Nyphron fell back as Sebek stepped up. The creature turned his attention toward the threat with two blades.
“Where’s a cage when you need one?” Sebek asked.
“I admit, trapping it seemed like a good idea all those years ago—not so much now.” Nyphron said. “The real question is…can you take it?”
Sebek didn’t reply immediately.
“I think not,” the creature said.
For the first time that Tesh had witnessed, Sebek did not initiate combat. The raow did. The fight was inhumanly fast and vicious. Blades against claws slashed and jabbed. Sebek got in a cut, but the raow raked him back across the thigh, winning a grunt. Tesh had never seen Sebek touched in a fight. Wounded, Sebek moved wrong, shifted slower, weaker. The world’s greatest warrior was going to lose. With one sword left, Tesh considered helping, then he noticed something strange. The raow broke off its attack to avoid getting too close to a lamp.
It prowls beyond the fire’s light,
Steer clear of lonely hills at night,
The sunset shadows you must race.
Maybe there was a reason that tale was told through the generations, and not just to keep children close to home.
The raow lunged, and Sebek was hit again. This attack caught him across the chest. The claws tore his armor free so that the metal plate flapped uselessly, the broken wing of a bird of prey. A fast second strike stabbed Sebek with three dagger-claws. The Fhrey staggered to one knee. But the raow didn’t want him.
It has a deal with Meryl, Tesh thought, and, surprisingly, it plans to honor it.
The raow turned to kill Nyphron. “What a face,” it whispered.
Leaping up, Tesh pulled the wall lamp down—a clay cup filled with oil, its burning wick protruding from a spout. The lamp shattered when it hit the floor. Oil splashed, and the fire followed it, but little of the liquid got on the raow. The slow-to-burn oil merely pooled around the raow’s feet. Tesh was frustrated to see that the resulting fire wasn’t large, not even dangerous. Anyone could have stomped out the flames or just stepped aside. Instead, the raow shrieked in terror. Wide bulbous eyes filled with panic; it ran—and ran the wrong way. The raow fled into Sebek. Lightning pierced the raow’s chest, the tip passing all the way through its body. The Fhrey pulled himself up by the handle of his sword, and then Thunder answered, coming around and severing the raow’s head. It fell, bounced, and rolled to the stairs where it had just enough momentum to fall down the first step, then the second, and third. On it went while Nyphron, Tesh, and Sebek stood around the oil fire listening to the thump, thump, thump of the raow’s head bouncing its way down the steps.
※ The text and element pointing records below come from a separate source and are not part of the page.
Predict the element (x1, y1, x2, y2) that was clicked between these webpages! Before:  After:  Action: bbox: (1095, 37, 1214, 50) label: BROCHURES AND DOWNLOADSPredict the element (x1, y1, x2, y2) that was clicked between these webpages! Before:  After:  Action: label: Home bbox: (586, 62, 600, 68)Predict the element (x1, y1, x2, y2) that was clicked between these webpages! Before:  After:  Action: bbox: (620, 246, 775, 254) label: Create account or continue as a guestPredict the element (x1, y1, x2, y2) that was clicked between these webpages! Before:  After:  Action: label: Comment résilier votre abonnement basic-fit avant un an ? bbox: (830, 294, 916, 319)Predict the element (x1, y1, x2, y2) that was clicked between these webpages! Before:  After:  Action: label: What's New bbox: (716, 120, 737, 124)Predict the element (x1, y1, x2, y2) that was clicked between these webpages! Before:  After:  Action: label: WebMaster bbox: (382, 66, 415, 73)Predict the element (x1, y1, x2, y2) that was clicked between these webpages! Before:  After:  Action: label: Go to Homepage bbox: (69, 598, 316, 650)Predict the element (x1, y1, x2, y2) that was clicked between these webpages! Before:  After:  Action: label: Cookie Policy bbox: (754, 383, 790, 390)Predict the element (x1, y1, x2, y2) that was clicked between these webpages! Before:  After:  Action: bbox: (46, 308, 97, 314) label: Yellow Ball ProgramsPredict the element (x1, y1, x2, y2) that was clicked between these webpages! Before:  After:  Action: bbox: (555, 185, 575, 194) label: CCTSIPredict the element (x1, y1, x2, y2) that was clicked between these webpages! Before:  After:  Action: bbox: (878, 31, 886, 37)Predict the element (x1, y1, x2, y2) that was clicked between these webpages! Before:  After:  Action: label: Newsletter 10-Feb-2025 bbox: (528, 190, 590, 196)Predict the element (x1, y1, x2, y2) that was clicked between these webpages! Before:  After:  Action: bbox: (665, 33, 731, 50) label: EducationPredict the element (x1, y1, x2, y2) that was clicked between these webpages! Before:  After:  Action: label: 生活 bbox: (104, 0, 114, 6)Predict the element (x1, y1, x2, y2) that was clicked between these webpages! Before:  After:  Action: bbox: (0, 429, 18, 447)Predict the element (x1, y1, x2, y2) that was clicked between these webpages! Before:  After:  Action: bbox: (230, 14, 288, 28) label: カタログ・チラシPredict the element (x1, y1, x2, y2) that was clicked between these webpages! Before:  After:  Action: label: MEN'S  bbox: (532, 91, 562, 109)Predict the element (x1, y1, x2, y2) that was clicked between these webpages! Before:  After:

In the gathering cloud of black smoke, Sebek dropped both swords and fell to his hands and knees.
“Tesh, get Anyval.” Nyphron moved to Sebek’s side and helped his friend move away from the fire.
“Who?”
“He’s our healer. You’ll find him down on—”
“It’s okay. I know where he is. You were the second target tonight.”
Tesh ran for the stairs. His legs felt rubbery. Training had helped, but nothing matched the demands of the real thing.
“Second?” Nyphron’s voice stopped him. “Tesh, did you come up here because you thought that thing was going to kill me?”
He nodded.
“You saved my life?”
Tesh wasn’t sure if that was a question or not. “Yes.”
Nyphron looked puzzled. “Go—go on! Get Anyval.”
Tesh ran down the stairs. As he descended, Nyphron shouted down to him, “Then wake everyone in the Rhist. That bell you heard ringing is from the parapet at the front gate. It means they’re here. The fane’s army is here. The war has started.”